Ante este panorama, una porción creciente de la ciudadanía parece dispuesta a aceptar pasiva y hasta complacientemente la centralización del poder, lo que facilita a los gobernantes ejecutar políticas de forma expeditiva y con menos controles por parte de los organismos estatales. No obstante, esta inclinación hacia el autoritarismo naturalmente socava los sistemas republicanos de gobierno y los frenos y contrapesos necesarios para garantizar los derechos individuales. La historia muestra que muchos líderes inicialmente electos mediante procesos democráticos, terminan alejándose de la democracia y transformándolas en autocracias evidentes.

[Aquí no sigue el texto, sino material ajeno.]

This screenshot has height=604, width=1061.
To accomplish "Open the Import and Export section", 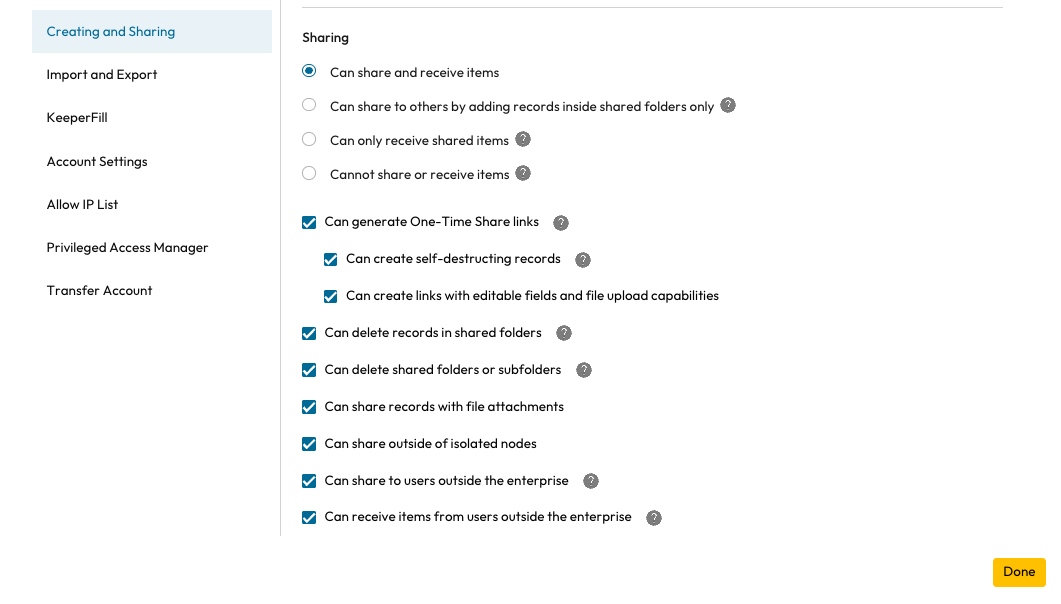I will [102, 75].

Ejemplos de esta tendencia autoritaria contemporánea y mundial se encuentran en figuras como Javier Milei en Argentina, Donald Trump en Estados Unidos, Nayib Bukele en El Salvador, Nicolás Maduro en Venezuela, Recep Tayyip Erdoğan en Turquía, Viktor Orbán en Hungría y Vladimir Putin en Rusia. Estos líderes representan una nueva ola de gobernantes que han promovido el autoritarismo y la centralización del poder, rememorando muchos regímenes del pasado y poniendo en riesgo la estabilidad y libertad que creíamos ya aseguradas.
En contraste, Uruguay destaca como un bastión de democracia sólida. Con alternancias en el poder que ocurren de manera natural y pacífica, y con partidos políticos fuertes y dialoguistas, nuestro país ha logrado preservar su institucionalidad democrática y el respeto por las reglas de juego. A pesar de los desafíos y limitaciones que puedan enfrentar nuestros líderes actuales, estos igualmente conservan un nivel de decoro y respeto hacia las instituciones que contribuye a la estabilidad democrática.

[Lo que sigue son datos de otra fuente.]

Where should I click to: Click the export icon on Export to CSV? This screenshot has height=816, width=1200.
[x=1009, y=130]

Por tanto, y ante las amenazas emergentes para las democracias en todo el mundo, es fundamental que el Uruguay continúe fortaleciendo su sistema político. Hoy, y quizá más que nunca, es imperioso entonces promover soluciones comunes y políticas de estado que trasciendan las diferencias partidarias y respondan a las necesidades generales de la ciudadanía. Si se sigue por este camino, la democracia uruguaya aún sólida y vibrante, podrá resistir el embate del autoritarismo de moda y mantener intactos sus valores republicanos y democráticos históricos; manteniéndose así fiel a su tradición liberal, erigida principalmente sobre la matriz filosófica batllista que, hasta hoy, nos atraviese y enorgullece como nación.